In consideration of the services rendered pursuant to Section 2.B. of this
Agreement, the Administrator shall receive a fee of $5.00 per year per account
of each beneficial holder of shares in the Funds, which shall be payable no
later than January 31 of the following year.
7. EXPENSES
The Administrator will bear all expenses in connection with the performance
of its services under this Agreement, except that the Administrator will be
reimbursed by the Funds for the out-of-pocket costs incurred in connection with
this Agreement or by third parties who are performing services as permitted by
paragraph 2. The Funds will bear certain other expenses to be incurred in their
operation, including: taxes, interest, brokerage fees and commissions, if any;
charges of custodians and transfer and dividend disbursing agents; certain
insurance premiums; outside auditing and legal expenses; cost of maintenance of
the Funds' existence; cost attributable to investor services, including without
limitation, telephone and personnel expenses; charges of accounting, internal
auditing, and pricing of portfolio securities for the Funds, including the
charges of an independent pricing service; costs of preparing and printing
prospectuses and statement of additional information for regulatory purposes and
for distribution to existing shareholders; costs of shareholders' reports and
meeting of the shareholders of the Funds and of the officers or the Board of
Trustees of the Trust; and any extraordinary expenses.
8. STANDARD OF CARE
The Administrator shall exercise its best judgment in rendering the
services under this Agreement.
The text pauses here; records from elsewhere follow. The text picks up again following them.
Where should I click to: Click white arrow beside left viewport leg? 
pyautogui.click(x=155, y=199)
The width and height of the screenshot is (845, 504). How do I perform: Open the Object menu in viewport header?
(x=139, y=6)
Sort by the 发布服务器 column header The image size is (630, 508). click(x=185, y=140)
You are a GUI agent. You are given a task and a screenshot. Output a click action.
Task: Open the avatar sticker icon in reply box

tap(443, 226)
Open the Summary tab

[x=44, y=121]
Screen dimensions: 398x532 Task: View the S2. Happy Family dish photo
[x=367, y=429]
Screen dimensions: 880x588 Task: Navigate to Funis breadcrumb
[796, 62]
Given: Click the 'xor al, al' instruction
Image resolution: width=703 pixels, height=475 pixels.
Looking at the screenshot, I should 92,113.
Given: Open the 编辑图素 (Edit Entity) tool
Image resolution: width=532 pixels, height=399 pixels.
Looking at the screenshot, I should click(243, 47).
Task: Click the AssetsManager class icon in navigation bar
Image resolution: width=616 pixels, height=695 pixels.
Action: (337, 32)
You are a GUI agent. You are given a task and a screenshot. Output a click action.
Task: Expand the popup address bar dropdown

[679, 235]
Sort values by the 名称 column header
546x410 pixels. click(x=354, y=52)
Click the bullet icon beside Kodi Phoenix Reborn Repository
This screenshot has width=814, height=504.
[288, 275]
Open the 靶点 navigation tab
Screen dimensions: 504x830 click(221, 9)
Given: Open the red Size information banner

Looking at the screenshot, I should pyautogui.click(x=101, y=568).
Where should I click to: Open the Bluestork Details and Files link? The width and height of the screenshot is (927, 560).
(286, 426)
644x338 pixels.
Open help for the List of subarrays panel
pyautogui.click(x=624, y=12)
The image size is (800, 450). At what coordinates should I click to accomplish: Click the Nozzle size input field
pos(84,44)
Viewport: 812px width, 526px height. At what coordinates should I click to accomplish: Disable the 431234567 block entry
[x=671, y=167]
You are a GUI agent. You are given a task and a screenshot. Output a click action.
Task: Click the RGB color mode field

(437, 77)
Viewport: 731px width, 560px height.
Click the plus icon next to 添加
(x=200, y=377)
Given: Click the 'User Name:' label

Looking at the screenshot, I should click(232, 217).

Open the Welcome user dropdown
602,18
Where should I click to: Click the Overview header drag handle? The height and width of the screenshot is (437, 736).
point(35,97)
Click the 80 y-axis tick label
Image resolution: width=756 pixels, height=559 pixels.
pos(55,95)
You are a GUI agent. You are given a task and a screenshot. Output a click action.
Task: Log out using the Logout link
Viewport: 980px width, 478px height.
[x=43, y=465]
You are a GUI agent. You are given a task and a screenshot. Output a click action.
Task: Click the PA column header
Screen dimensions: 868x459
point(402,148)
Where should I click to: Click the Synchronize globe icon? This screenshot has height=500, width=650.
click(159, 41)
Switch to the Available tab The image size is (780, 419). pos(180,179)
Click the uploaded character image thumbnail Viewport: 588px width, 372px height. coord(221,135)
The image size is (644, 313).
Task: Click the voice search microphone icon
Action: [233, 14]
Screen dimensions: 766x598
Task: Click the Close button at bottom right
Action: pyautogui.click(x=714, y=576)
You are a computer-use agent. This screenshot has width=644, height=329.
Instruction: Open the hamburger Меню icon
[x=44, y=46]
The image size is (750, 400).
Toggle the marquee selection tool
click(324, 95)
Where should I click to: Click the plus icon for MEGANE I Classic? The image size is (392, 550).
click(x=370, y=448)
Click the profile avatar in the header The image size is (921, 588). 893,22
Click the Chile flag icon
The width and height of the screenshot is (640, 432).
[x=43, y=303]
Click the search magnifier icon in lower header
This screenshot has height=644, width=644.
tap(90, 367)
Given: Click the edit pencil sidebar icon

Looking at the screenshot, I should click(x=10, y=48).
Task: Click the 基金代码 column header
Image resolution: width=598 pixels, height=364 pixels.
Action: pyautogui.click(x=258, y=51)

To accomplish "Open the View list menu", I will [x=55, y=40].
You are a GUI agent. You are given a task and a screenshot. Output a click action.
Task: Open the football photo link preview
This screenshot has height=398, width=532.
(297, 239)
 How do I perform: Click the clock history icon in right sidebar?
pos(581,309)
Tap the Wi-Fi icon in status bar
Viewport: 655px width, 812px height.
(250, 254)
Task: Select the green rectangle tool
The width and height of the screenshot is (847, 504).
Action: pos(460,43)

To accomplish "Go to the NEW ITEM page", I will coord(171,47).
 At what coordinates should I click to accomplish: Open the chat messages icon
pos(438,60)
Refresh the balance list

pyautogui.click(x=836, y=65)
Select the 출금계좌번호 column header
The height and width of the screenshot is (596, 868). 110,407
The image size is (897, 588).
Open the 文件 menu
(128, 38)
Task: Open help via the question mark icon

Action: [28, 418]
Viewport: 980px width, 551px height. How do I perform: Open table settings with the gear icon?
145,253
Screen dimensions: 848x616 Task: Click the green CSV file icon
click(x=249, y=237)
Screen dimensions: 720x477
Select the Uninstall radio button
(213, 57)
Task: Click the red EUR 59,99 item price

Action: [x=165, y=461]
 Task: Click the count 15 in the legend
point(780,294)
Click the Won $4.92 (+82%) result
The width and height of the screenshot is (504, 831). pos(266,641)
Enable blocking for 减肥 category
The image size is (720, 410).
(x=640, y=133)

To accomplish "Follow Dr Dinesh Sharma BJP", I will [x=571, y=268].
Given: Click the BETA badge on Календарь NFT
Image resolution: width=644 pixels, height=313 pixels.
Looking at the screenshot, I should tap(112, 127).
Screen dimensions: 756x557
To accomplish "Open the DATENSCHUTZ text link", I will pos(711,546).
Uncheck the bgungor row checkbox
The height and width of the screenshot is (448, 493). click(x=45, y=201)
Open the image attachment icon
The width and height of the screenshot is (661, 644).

The Administrator shall not be liable for any
error or judgment or mistake of law or for any loss suffered by the Funds or the
Funds' shareholders in connection with the matter to which this Agreement
relates, provided that nothing herein shall be deemed to protect or purport to
protect the Administrator against liability to the Funds or to its shareholders
to which the Administrator would otherwise be subject by reason of willful
misfeasance, bad faith or gross negligence on its part in the performance of its
duties or by reason of the Administrator's reckless disregard of its obligations
and duties under this Agreement. As used in this Section 8, the term
"Administrator" shall include any officers, directors, employees, or other
affiliates of the Administrator performing services with respect to the Funds.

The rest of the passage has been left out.